Recently, enterprises have paid attention to permissioned blockchain (BC), where business transactions among inter-authorized organizations (forming a consortium) can automatically be executed on the basis of a distributed consensus protocol, and applications of BC have expanded as permissioned BC has adopted the features of the smart contract (SC), which is programmable user-defined business logic deployed in BC and executed with the consensus protocol. A single BC-based system will be built across multiple management domains (e.g., the data centers of each organization) having different operational policies (e.g., operational procedures, timing, etc.); although establishing system management and operations over BC-based systems (e.g., SC installation for updates) will be important for production uses, such multi-domain formation will trigger a problem in that executing system operations over BC-based systems will become time-consuming and costly due to the difficulty in unifying and/or adjusting operational policies. Toward solving the problem, we propose an operations execution method for BC-based systems; the primary idea is to define operations as a smart contract so that unified and synchronized cross-organizational operations can be executed effectively by using BC-native features.
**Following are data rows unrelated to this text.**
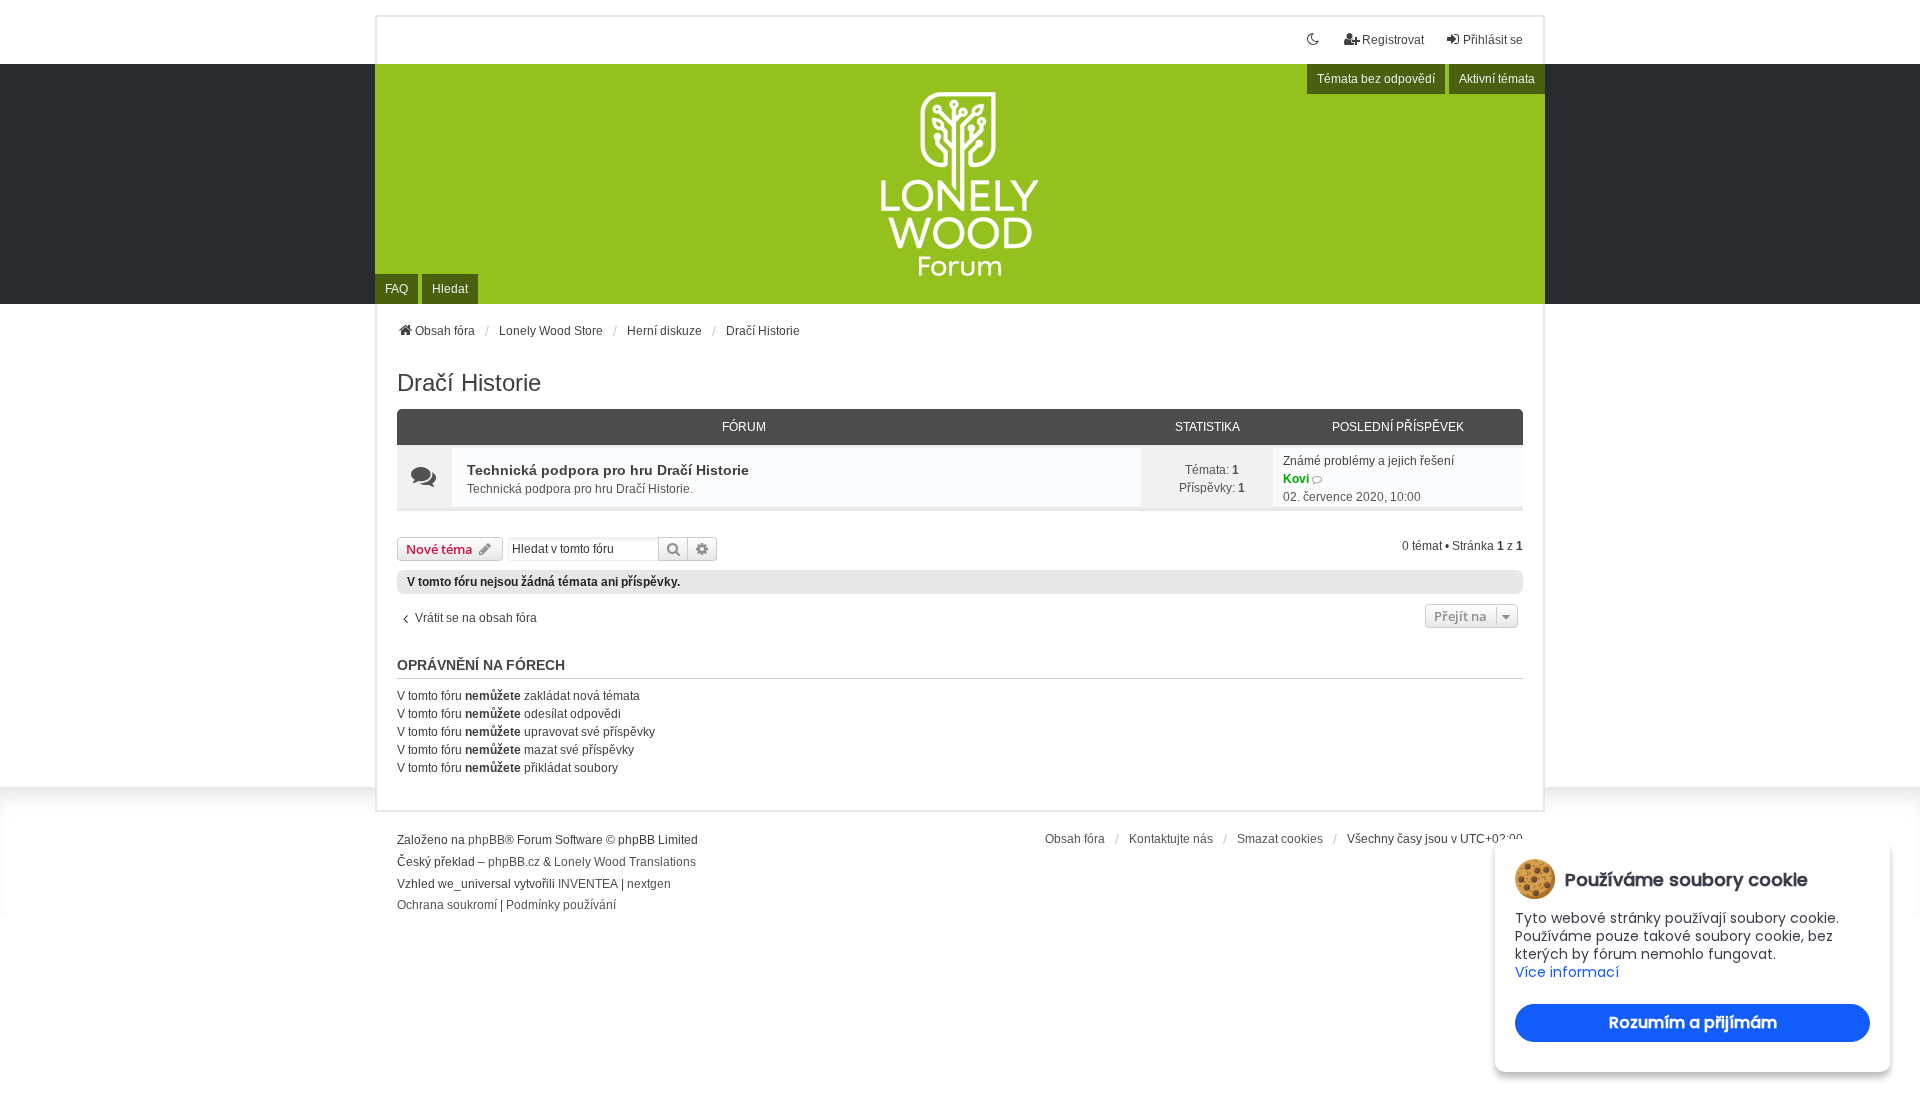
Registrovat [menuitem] (1393, 40)
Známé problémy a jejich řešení (1368, 461)
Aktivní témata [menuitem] (1497, 79)
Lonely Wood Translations (625, 862)
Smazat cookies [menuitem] (1280, 839)
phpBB (486, 840)
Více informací (1567, 972)
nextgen (649, 884)
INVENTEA (588, 884)
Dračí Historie (469, 382)
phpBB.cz (514, 862)
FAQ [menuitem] (396, 289)
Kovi (1296, 479)
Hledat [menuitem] (450, 289)
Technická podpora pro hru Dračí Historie (608, 470)
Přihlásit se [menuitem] (1493, 40)
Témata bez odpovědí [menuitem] (1376, 79)
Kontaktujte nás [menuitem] (1171, 839)
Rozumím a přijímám (1693, 1022)
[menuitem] (447, 906)
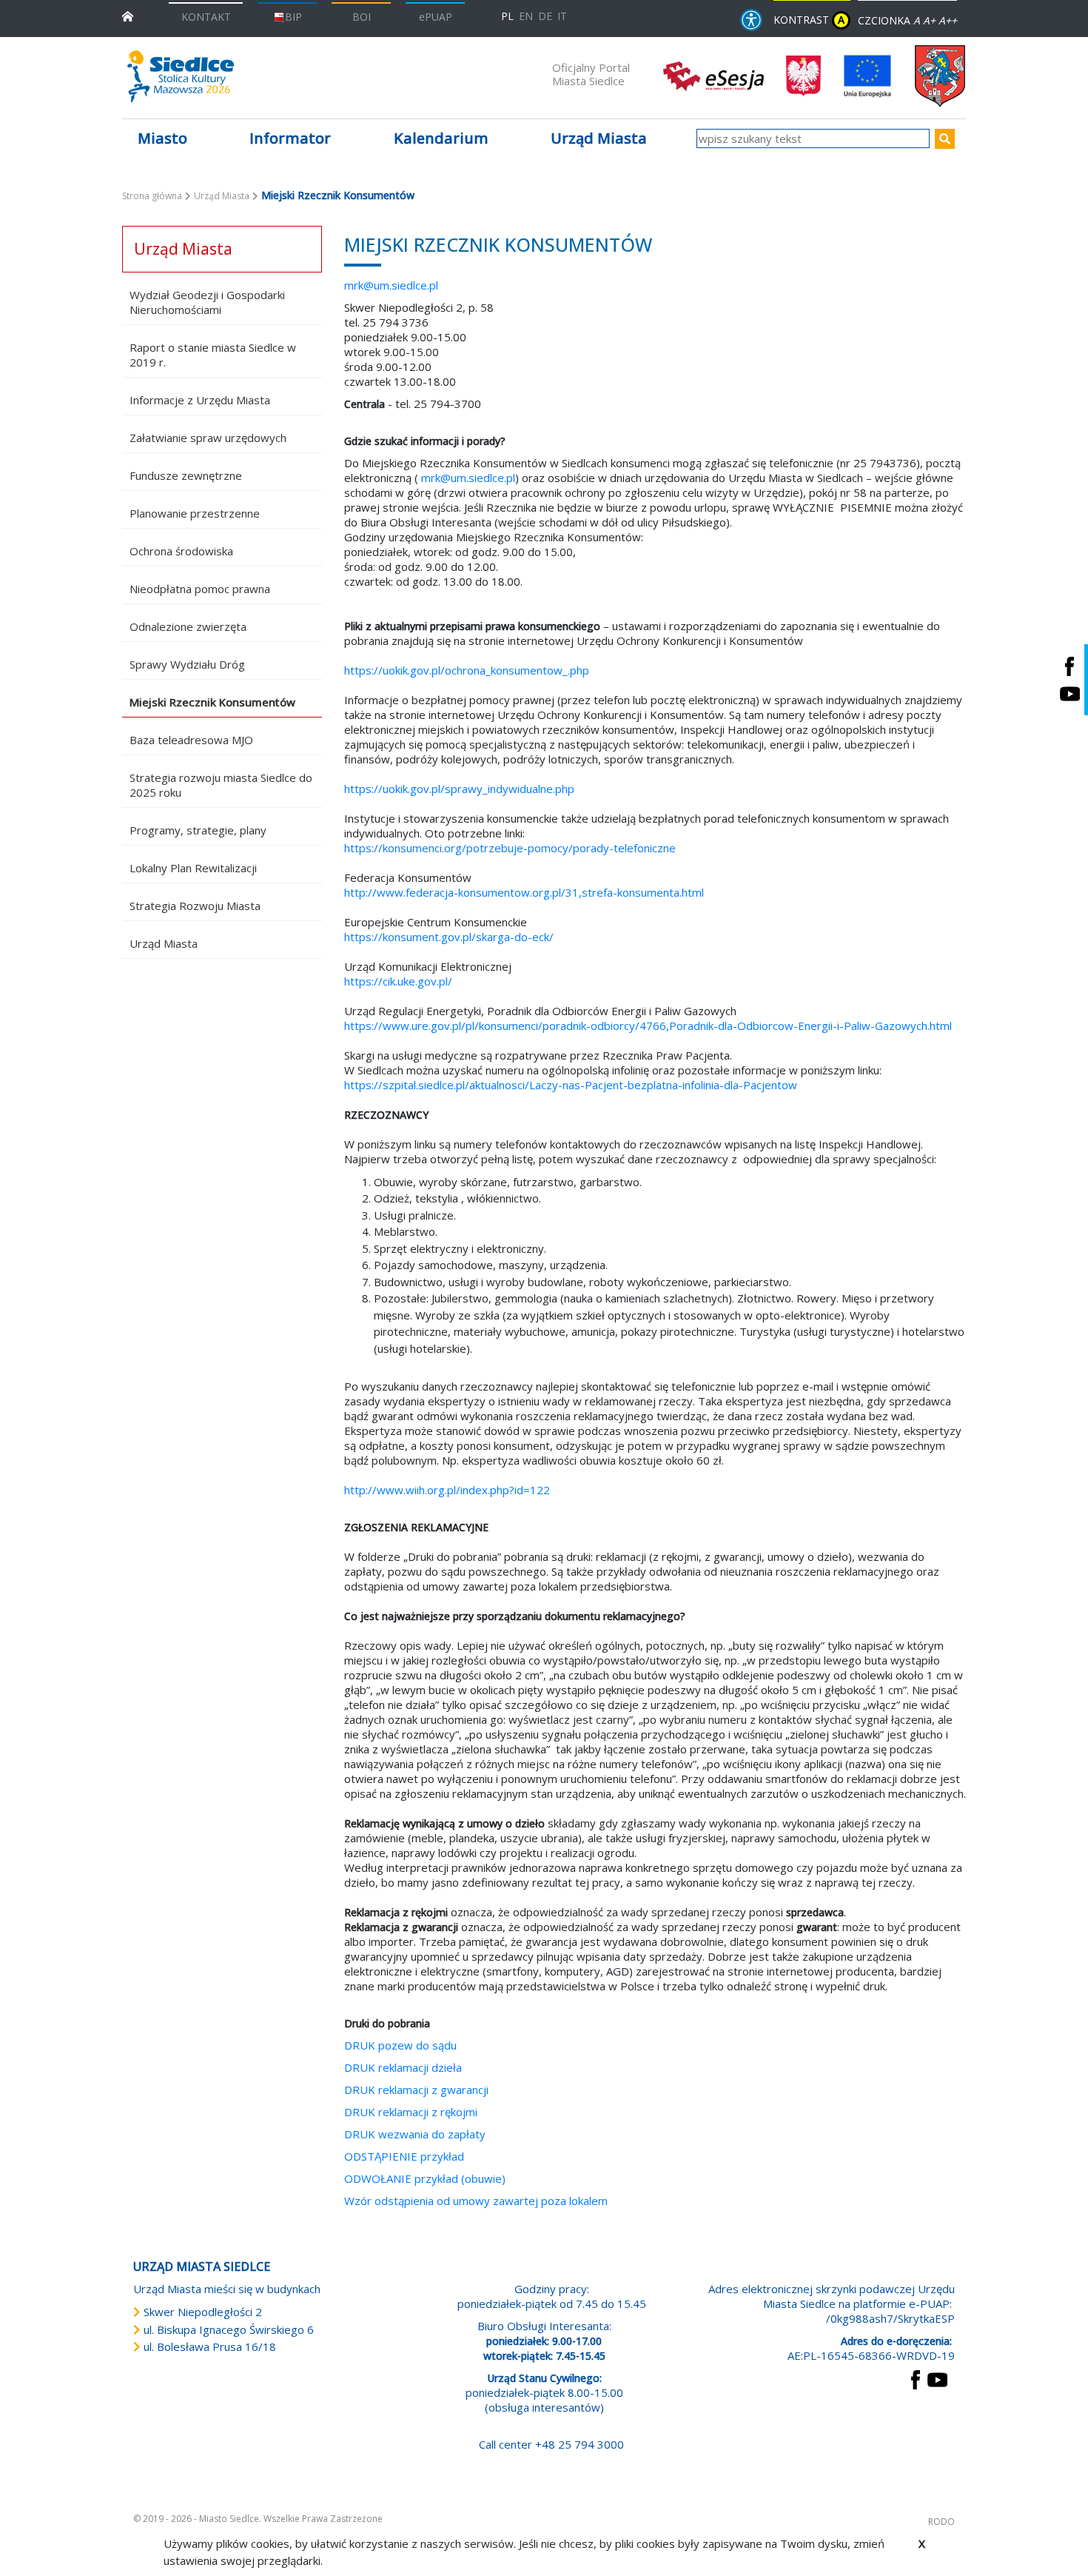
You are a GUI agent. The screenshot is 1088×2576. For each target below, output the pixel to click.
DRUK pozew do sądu (402, 2045)
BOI (361, 17)
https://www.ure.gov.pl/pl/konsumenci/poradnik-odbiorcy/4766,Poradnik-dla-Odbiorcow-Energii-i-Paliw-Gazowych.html (648, 1025)
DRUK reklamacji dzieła (403, 2067)
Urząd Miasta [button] (599, 138)
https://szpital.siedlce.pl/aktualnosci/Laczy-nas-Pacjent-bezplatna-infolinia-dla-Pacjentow (570, 1084)
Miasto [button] (162, 138)
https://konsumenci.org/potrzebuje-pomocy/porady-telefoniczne (510, 847)
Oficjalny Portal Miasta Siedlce (591, 74)
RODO (941, 2521)
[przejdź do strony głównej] (127, 15)
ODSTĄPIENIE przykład (404, 2156)
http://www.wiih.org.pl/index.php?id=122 (447, 1489)
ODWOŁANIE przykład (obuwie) (425, 2178)
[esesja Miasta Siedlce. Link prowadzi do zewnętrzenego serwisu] (713, 74)
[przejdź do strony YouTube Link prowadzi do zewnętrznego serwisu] (937, 2378)
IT (562, 16)
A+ (929, 20)
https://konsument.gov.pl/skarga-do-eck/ (449, 936)
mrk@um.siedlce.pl (391, 285)
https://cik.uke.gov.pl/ (398, 981)
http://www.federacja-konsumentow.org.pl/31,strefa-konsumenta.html (524, 892)
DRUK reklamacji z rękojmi (410, 2111)
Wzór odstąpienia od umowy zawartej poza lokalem (476, 2200)
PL (507, 16)
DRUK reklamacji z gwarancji (416, 2089)
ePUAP (435, 17)
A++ (947, 20)
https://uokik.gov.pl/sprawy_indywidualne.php (459, 788)
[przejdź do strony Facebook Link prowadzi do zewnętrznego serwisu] (915, 2378)
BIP (293, 17)
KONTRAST (808, 20)
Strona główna (152, 196)
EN (526, 16)
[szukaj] (945, 139)
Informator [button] (290, 138)
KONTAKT (206, 17)
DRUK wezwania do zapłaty (415, 2134)
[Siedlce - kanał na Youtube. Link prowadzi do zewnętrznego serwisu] (1069, 693)
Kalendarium (441, 138)
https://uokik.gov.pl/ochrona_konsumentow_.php (466, 670)
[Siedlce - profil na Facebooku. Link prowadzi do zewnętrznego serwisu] (1069, 666)
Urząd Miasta (221, 196)
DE (545, 16)
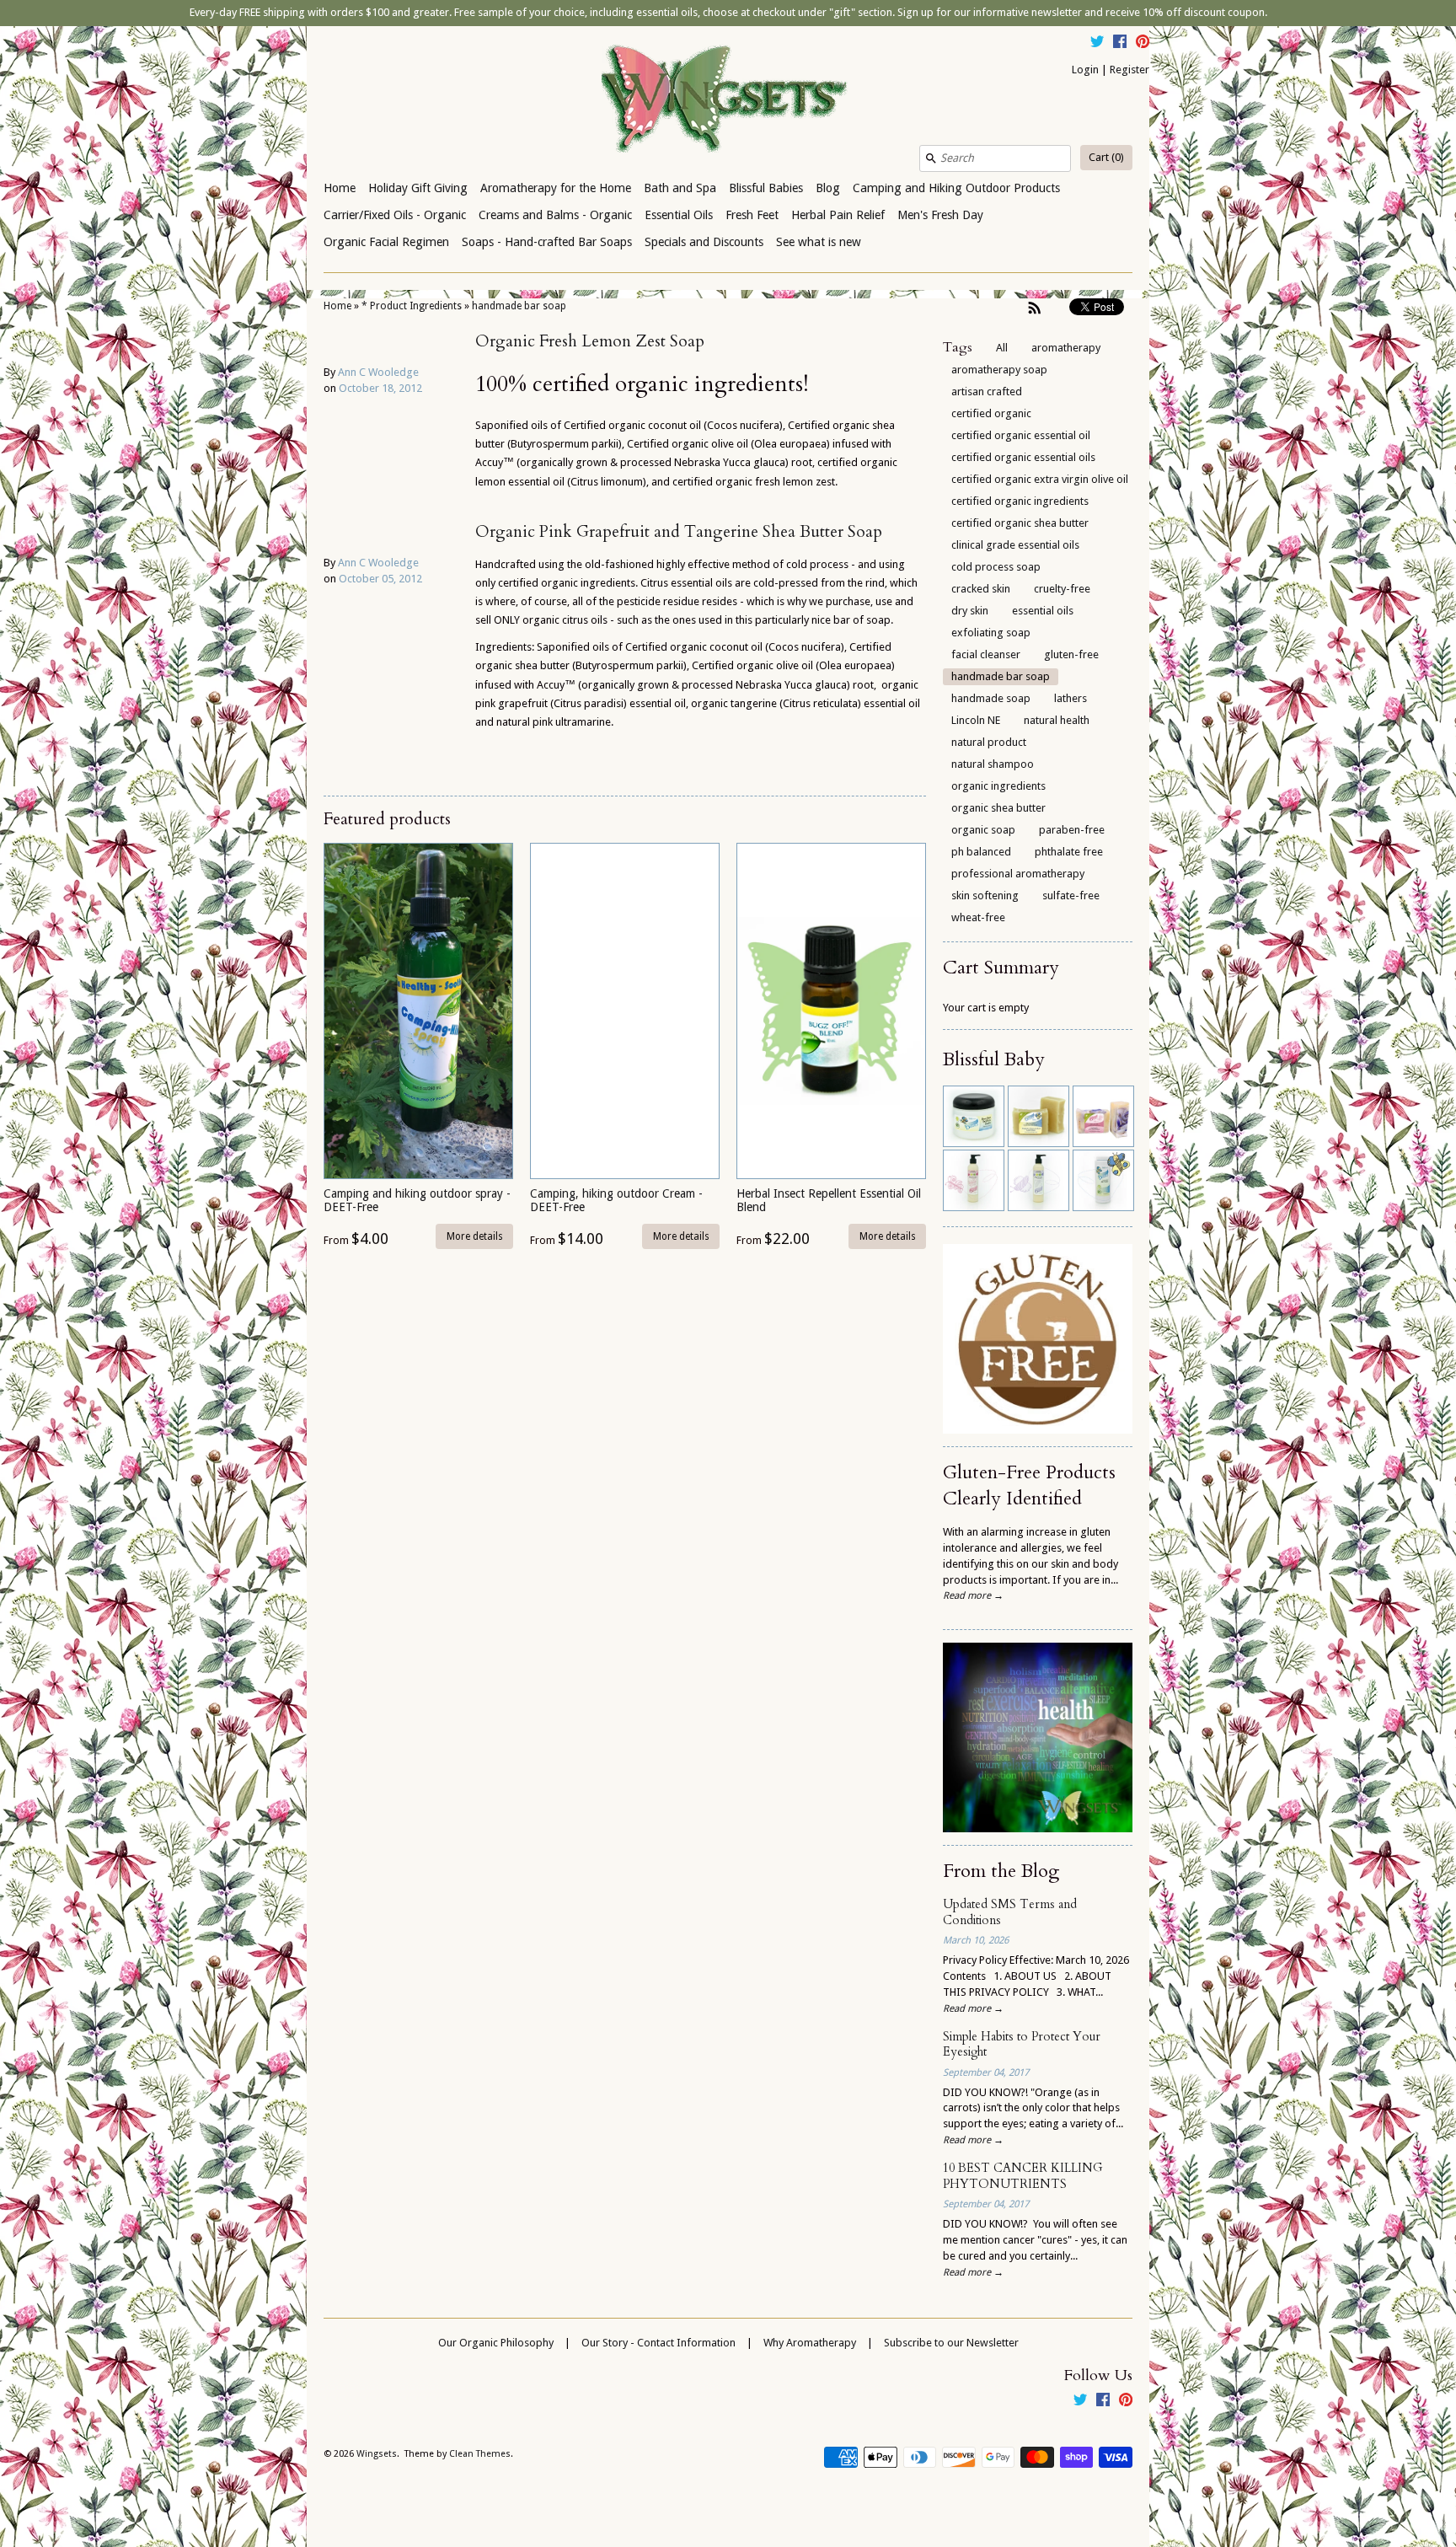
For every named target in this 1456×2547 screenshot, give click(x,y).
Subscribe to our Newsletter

For the recent BC architecture in which participating nodes have different types of roles, we designed the proposed method as a hybrid architecture characterized with in-BC consensus establishment and execution status management and out-BC operations execution for all types of nodes operated by agents that listen to triggered events including operational instructions defined in SCs. We implemented a prototype with Hyperledger Fabric v1.2.0. A cost estimation with the prototype shows that the total yearly cost of SC installation operations could be reduced by 74 percent compared with a manual method.